Believe it or not, some bleeding after tooth extractions is beneficial – good blood flow usually means good healing. The purpose of the gauze that you were given is to apply firm, consistent pressure to the extraction sites for 45-60 minutes at a time. If you have gauze in your mouth and you are not biting down firmly, the gauze is doing no good. Likewise, taking the gauze in and out every five minutes to look at it just tends to stir up more bleeding. Often, when patients are removing their gauze after surgery, they are surprised at how wet and red the gauze appears and this is often perceived as excessive bleeding. Most of the time, the gauze is saturated with saliva with a few drops of blood that give it the appearance of a lot of bleeding when it really isn’t. If you run out of gauze, most pharmacies sell it or you can bite on tea bags; the tannic acid in tea helps in clot formation. If your mouth is rapidly filling up with blood and the above measures are not helping to slow down the bleeding, call our office for assistance. Also, it is not unusual to notice small episodes of bleeding for several days after having teeth removed; simply bite on gauze again in the area of bleeding if you experience bleeding in the days after your surgery.
I had my wisdom teeth removed yesterday and the pain medicine isn’t helping my pain. What should I do?
The best regimen for acute pain control after wisdom tooth removal is a combination of non-narcotic and narcotic pain medication. If you have no kidney or liver problems, the best combination is 600mg of Motrin or Ibuprofen every six hours used in combination with the prescribed narcotic medication every six hours. If you put each medication on a separate schedule, you can take the Ibuprofen, then three hours later take the narcotic, three hours later take the Ibuprofen, etc. Alternating between these medications every three hours allows you to maximize your pain control, minimize unwanted side effects of the medication (nausea), and prevent overdose of either medication. If you have medical problems, please consult with your surgeon or medical doctor before starting a regimen like this. Also, make sure you are well hydrated if you are taking Ibuprofen or Motrin for longer than 24 hours. Please contact our office if you have been on this pain control regimen for longer than 3 days.
What is a “Dry Socket” and how do I know if I have one?

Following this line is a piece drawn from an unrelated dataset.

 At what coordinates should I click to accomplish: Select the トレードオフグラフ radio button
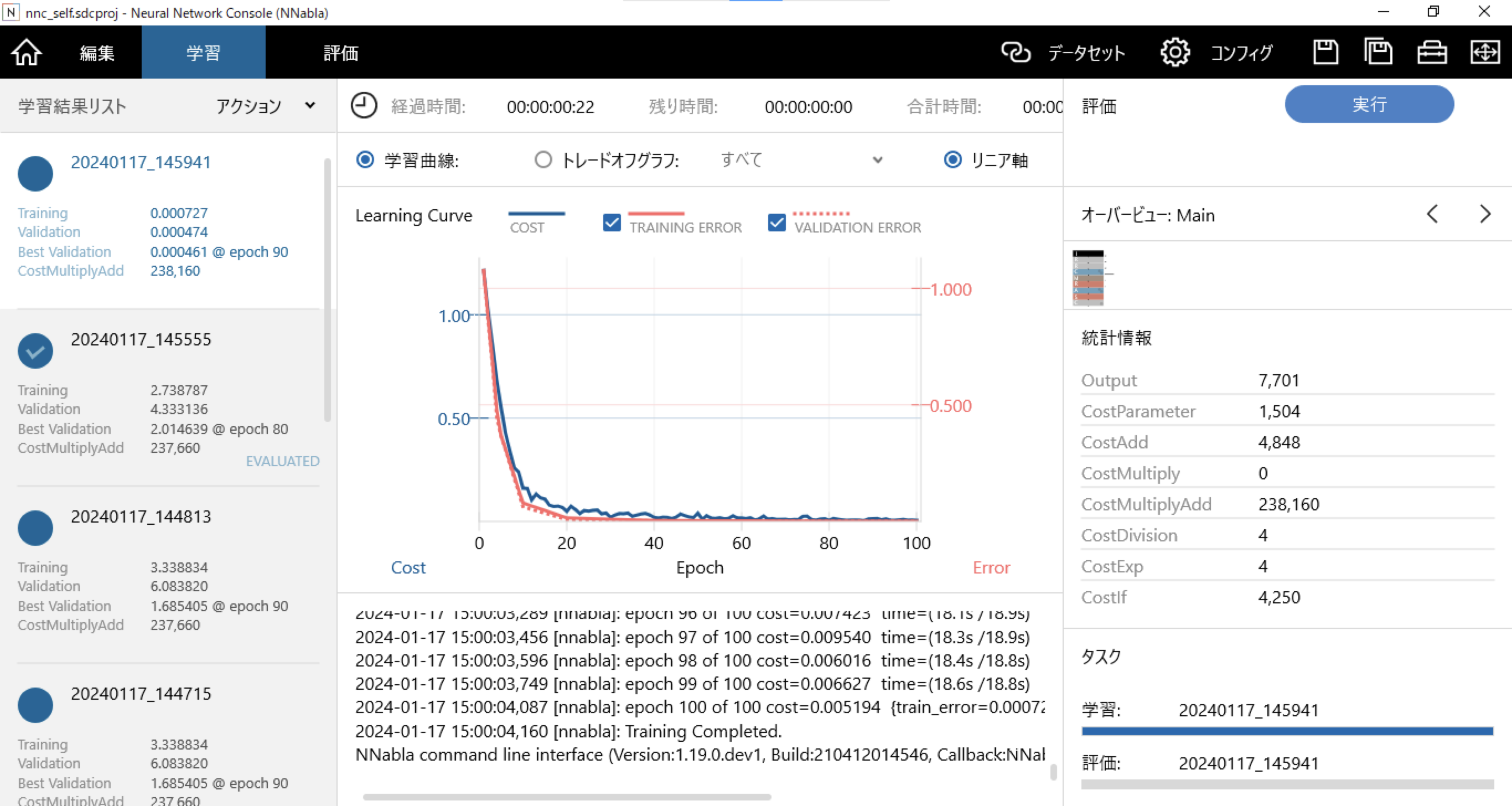[543, 159]
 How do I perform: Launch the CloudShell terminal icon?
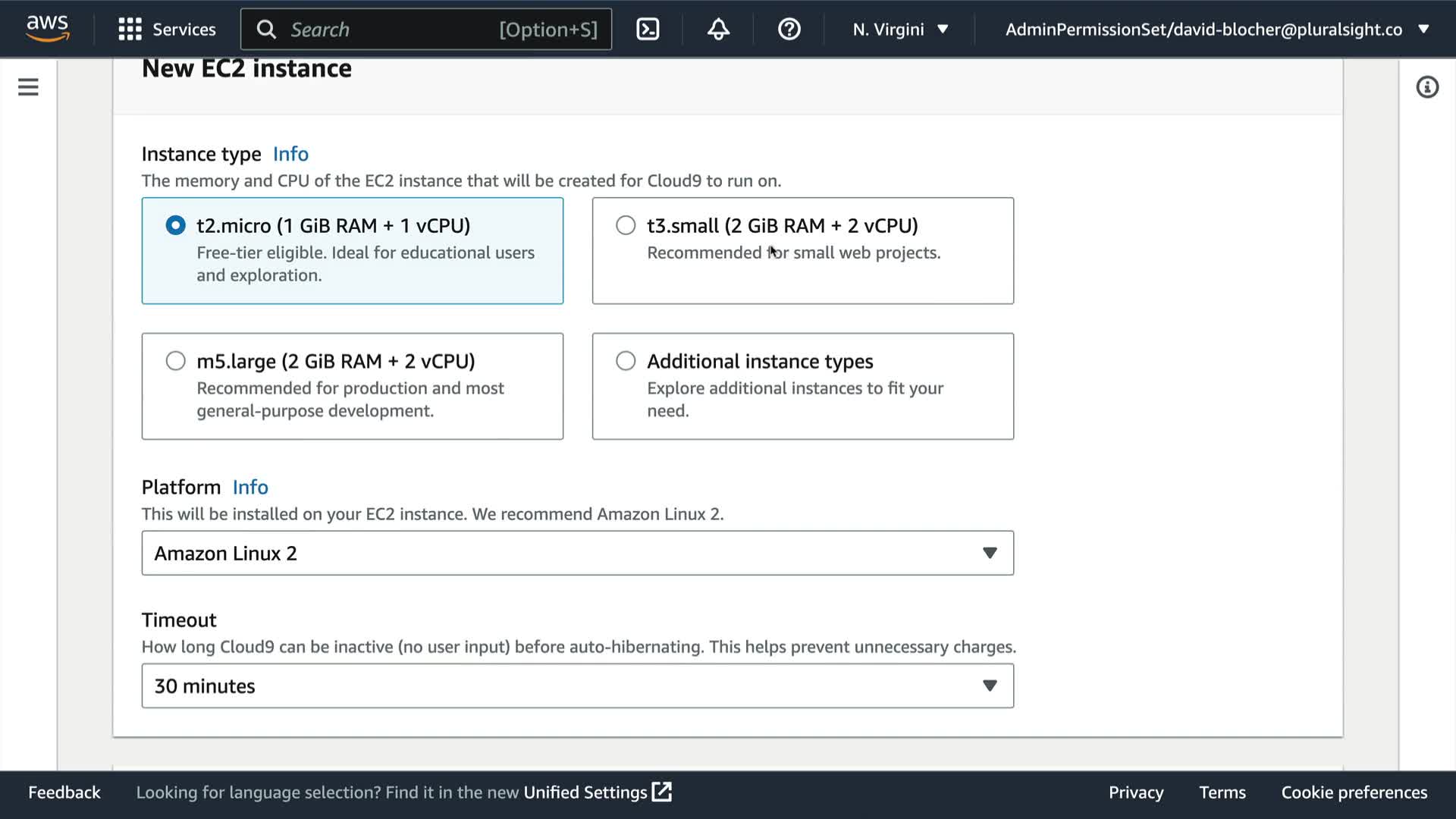(647, 30)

The term “dry socket” refers to a condition called alveolar osteitis, or a premature breakdown of the blood clot present in an extraction site. Smoking, poor oral hygiene, and over-excursion in the post-operative period can contribute to this condition, but sometimes there is no obvious cause. Typically, “dry socket” presents itself 3-5 days after the surgery with increased pain, foul odor and taste, and bad breath. This condition is very easily treatable and requires that we wash out the socket and place a medication dressing, which provides pain relief usually within an hour after placement. These medicated dressings typically are replaced every 2-3 days in our office until the condition subsides in one to two weeks. If you are experiencing symptoms consistent with “dry socket,” the best solution is to call our office when it opens in the morning at 7:30 am so we can arrange to have you seen that day for treatment.